Write each entry out again exactly, with nothing omitted.

**** Records for this task ****

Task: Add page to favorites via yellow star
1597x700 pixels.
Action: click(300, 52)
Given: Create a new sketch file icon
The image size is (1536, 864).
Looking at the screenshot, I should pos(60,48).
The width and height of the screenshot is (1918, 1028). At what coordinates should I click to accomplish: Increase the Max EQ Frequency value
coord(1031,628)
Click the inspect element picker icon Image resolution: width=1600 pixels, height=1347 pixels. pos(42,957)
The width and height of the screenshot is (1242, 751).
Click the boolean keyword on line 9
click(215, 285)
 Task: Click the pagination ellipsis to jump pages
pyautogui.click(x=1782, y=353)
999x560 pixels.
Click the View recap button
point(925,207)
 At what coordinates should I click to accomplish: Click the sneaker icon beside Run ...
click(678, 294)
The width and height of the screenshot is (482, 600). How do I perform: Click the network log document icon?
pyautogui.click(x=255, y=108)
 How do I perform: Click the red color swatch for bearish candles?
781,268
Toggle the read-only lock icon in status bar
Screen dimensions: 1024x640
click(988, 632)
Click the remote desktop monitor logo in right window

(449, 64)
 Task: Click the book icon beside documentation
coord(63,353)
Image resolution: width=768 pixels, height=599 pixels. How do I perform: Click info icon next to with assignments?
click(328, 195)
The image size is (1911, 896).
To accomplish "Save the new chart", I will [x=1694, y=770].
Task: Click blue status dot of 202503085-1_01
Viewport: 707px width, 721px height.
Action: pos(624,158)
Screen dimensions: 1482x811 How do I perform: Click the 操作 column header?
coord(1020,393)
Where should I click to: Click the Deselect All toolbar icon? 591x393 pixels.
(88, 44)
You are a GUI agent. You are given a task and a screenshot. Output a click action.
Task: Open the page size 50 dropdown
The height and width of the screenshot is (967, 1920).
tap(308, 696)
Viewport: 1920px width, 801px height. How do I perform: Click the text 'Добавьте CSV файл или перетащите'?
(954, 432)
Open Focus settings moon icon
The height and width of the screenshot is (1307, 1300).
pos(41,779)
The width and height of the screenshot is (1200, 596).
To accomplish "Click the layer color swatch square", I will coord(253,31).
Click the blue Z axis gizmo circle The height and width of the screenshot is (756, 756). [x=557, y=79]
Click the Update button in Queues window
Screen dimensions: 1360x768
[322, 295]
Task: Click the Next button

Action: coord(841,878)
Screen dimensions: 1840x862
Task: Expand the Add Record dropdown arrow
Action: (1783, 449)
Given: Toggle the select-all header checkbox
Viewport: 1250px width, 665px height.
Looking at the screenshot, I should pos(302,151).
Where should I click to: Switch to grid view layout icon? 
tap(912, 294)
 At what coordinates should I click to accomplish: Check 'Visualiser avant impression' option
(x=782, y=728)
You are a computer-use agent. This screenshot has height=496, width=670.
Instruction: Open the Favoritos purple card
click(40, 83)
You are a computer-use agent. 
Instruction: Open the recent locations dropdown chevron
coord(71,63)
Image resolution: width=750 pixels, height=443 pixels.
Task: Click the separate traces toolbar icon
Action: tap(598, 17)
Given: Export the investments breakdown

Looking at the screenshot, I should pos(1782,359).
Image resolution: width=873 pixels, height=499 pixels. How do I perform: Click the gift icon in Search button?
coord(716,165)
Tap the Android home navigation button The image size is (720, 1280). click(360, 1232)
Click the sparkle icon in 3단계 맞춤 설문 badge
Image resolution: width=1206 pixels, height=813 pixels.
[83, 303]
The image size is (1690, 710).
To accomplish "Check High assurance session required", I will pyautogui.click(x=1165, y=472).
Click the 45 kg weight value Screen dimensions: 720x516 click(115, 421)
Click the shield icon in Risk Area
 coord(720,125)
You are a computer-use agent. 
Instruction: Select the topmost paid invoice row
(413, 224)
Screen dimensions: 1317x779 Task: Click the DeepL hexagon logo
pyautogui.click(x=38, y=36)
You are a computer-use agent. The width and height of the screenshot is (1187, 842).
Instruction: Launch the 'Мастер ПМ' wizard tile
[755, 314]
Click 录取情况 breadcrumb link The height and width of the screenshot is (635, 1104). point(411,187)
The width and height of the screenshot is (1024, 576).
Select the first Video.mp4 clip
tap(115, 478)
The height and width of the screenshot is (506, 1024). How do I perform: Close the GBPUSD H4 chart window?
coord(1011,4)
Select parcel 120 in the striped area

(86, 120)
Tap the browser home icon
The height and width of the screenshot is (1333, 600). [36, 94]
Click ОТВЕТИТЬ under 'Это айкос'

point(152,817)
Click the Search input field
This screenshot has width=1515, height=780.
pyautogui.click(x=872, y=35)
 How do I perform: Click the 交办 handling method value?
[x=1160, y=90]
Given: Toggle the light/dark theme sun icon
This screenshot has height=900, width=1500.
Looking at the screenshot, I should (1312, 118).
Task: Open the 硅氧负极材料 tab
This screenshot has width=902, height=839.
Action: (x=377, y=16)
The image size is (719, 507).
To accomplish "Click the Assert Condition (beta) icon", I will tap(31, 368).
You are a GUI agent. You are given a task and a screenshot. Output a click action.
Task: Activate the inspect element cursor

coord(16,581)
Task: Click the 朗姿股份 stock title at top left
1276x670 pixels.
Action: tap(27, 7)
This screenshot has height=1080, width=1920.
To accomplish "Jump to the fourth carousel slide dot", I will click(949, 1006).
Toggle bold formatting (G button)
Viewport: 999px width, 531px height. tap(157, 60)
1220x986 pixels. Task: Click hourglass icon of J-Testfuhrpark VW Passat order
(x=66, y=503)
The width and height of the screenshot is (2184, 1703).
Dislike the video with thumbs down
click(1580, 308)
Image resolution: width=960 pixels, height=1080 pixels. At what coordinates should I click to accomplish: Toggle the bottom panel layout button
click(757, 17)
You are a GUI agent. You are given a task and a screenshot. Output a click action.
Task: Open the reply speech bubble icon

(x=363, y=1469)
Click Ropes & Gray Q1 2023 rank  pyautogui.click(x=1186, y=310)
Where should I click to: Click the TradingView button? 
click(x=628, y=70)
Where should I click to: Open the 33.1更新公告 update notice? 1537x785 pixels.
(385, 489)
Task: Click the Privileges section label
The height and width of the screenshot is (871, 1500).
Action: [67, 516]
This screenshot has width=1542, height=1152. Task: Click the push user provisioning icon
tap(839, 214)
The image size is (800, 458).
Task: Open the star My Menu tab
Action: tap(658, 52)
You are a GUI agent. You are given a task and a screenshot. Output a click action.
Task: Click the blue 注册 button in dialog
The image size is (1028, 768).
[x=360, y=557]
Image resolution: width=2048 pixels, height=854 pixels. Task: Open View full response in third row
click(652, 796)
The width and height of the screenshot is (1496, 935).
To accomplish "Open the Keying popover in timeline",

****

• Result of the task
Task: Add page to favorites via yellow star
1597x700 pixels.
Action: click(300, 52)
Given: Create a new sketch file icon
The image size is (1536, 864).
Looking at the screenshot, I should pos(60,48).
The width and height of the screenshot is (1918, 1028). At what coordinates should I click to accomplish: Increase the Max EQ Frequency value
coord(1031,628)
Click the inspect element picker icon Image resolution: width=1600 pixels, height=1347 pixels. pos(42,957)
The width and height of the screenshot is (1242, 751).
Click the boolean keyword on line 9
click(215, 285)
 Task: Click the pagination ellipsis to jump pages
pyautogui.click(x=1782, y=353)
999x560 pixels.
Click the View recap button
point(925,207)
 At what coordinates should I click to accomplish: Click the sneaker icon beside Run ...
click(678, 294)
The width and height of the screenshot is (482, 600). How do I perform: Click the network log document icon?
pyautogui.click(x=255, y=108)
 How do I perform: Click the red color swatch for bearish candles?
781,268
Toggle the read-only lock icon in status bar
Screen dimensions: 1024x640
click(988, 632)
Click the remote desktop monitor logo in right window

(449, 64)
 Task: Click the book icon beside documentation
coord(63,353)
Image resolution: width=768 pixels, height=599 pixels. How do I perform: Click info icon next to with assignments?
click(328, 195)
The image size is (1911, 896).
To accomplish "Save the new chart", I will [x=1694, y=770].
Task: Click blue status dot of 202503085-1_01
Viewport: 707px width, 721px height.
Action: pos(624,158)
Screen dimensions: 1482x811 How do I perform: Click the 操作 column header?
coord(1020,393)
Where should I click to: Click the Deselect All toolbar icon? 591x393 pixels.
(88, 44)
You are a GUI agent. You are given a task and a screenshot. Output a click action.
Task: Open the page size 50 dropdown
The height and width of the screenshot is (967, 1920).
tap(308, 696)
Viewport: 1920px width, 801px height. How do I perform: Click the text 'Добавьте CSV файл или перетащите'?
(954, 432)
Open Focus settings moon icon
The height and width of the screenshot is (1307, 1300).
pos(41,779)
The width and height of the screenshot is (1200, 596).
To accomplish "Click the layer color swatch square", I will coord(253,31).
Click the blue Z axis gizmo circle The height and width of the screenshot is (756, 756). [x=557, y=79]
Click the Update button in Queues window
Screen dimensions: 1360x768
[322, 295]
Task: Click the Next button

Action: coord(841,878)
Screen dimensions: 1840x862
Task: Expand the Add Record dropdown arrow
Action: (1783, 449)
Given: Toggle the select-all header checkbox
Viewport: 1250px width, 665px height.
Looking at the screenshot, I should pos(302,151).
Where should I click to: Switch to grid view layout icon? 
tap(912, 294)
 At what coordinates should I click to accomplish: Check 'Visualiser avant impression' option
(x=782, y=728)
You are a computer-use agent. This screenshot has height=496, width=670.
Instruction: Open the Favoritos purple card
click(40, 83)
You are a computer-use agent. 
Instruction: Open the recent locations dropdown chevron
coord(71,63)
Image resolution: width=750 pixels, height=443 pixels.
Task: Click the separate traces toolbar icon
Action: tap(598, 17)
Given: Export the investments breakdown

Looking at the screenshot, I should pos(1782,359).
Image resolution: width=873 pixels, height=499 pixels. How do I perform: Click the gift icon in Search button?
coord(716,165)
Tap the Android home navigation button The image size is (720, 1280). click(360, 1232)
Click the sparkle icon in 3단계 맞춤 설문 badge
Image resolution: width=1206 pixels, height=813 pixels.
[83, 303]
The image size is (1690, 710).
To accomplish "Check High assurance session required", I will pyautogui.click(x=1165, y=472).
Click the 45 kg weight value Screen dimensions: 720x516 click(115, 421)
Click the shield icon in Risk Area
 coord(720,125)
You are a computer-use agent. 
Instruction: Select the topmost paid invoice row
(413, 224)
Screen dimensions: 1317x779 Task: Click the DeepL hexagon logo
pyautogui.click(x=38, y=36)
You are a computer-use agent. The width and height of the screenshot is (1187, 842).
Instruction: Launch the 'Мастер ПМ' wizard tile
[755, 314]
Click 录取情况 breadcrumb link The height and width of the screenshot is (635, 1104). point(411,187)
The width and height of the screenshot is (1024, 576).
Select the first Video.mp4 clip
tap(115, 478)
The height and width of the screenshot is (506, 1024). How do I perform: Close the GBPUSD H4 chart window?
coord(1011,4)
Select parcel 120 in the striped area

(86, 120)
Tap the browser home icon
The height and width of the screenshot is (1333, 600). [36, 94]
Click ОТВЕТИТЬ under 'Это айкос'

point(152,817)
Click the Search input field
This screenshot has width=1515, height=780.
pyautogui.click(x=872, y=35)
 How do I perform: Click the 交办 handling method value?
[x=1160, y=90]
Given: Toggle the light/dark theme sun icon
This screenshot has height=900, width=1500.
Looking at the screenshot, I should (1312, 118).
Task: Open the 硅氧负极材料 tab
This screenshot has width=902, height=839.
Action: (x=377, y=16)
The image size is (719, 507).
To accomplish "Click the Assert Condition (beta) icon", I will tap(31, 368).
You are a GUI agent. You are given a task and a screenshot. Output a click action.
Task: Activate the inspect element cursor

coord(16,581)
Task: Click the 朗姿股份 stock title at top left
1276x670 pixels.
Action: tap(27, 7)
This screenshot has height=1080, width=1920.
To accomplish "Jump to the fourth carousel slide dot", I will click(949, 1006).
Toggle bold formatting (G button)
Viewport: 999px width, 531px height. tap(157, 60)
1220x986 pixels. Task: Click hourglass icon of J-Testfuhrpark VW Passat order
(x=66, y=503)
The width and height of the screenshot is (2184, 1703).
Dislike the video with thumbs down
click(1580, 308)
Image resolution: width=960 pixels, height=1080 pixels. At what coordinates should I click to accomplish: Toggle the bottom panel layout button
click(757, 17)
You are a GUI agent. You are given a task and a screenshot. Output a click action.
Task: Open the reply speech bubble icon

(x=363, y=1469)
Click Ropes & Gray Q1 2023 rank  pyautogui.click(x=1186, y=310)
Where should I click to: Click the TradingView button? 
click(x=628, y=70)
Where should I click to: Open the 33.1更新公告 update notice? 1537x785 pixels.
(385, 489)
Task: Click the Privileges section label
The height and width of the screenshot is (871, 1500).
Action: [67, 516]
This screenshot has width=1542, height=1152. Task: Click the push user provisioning icon
tap(839, 214)
The image size is (800, 458).
Task: Open the star My Menu tab
Action: tap(658, 52)
You are a GUI agent. You are given a task and a screenshot. Output a click action.
Task: Click the blue 注册 button in dialog
The image size is (1028, 768).
[x=360, y=557]
Image resolution: width=2048 pixels, height=854 pixels. Task: Open View full response in third row
click(652, 796)
The width and height of the screenshot is (1496, 935).
To accomplish "Open the Keying popover in timeline",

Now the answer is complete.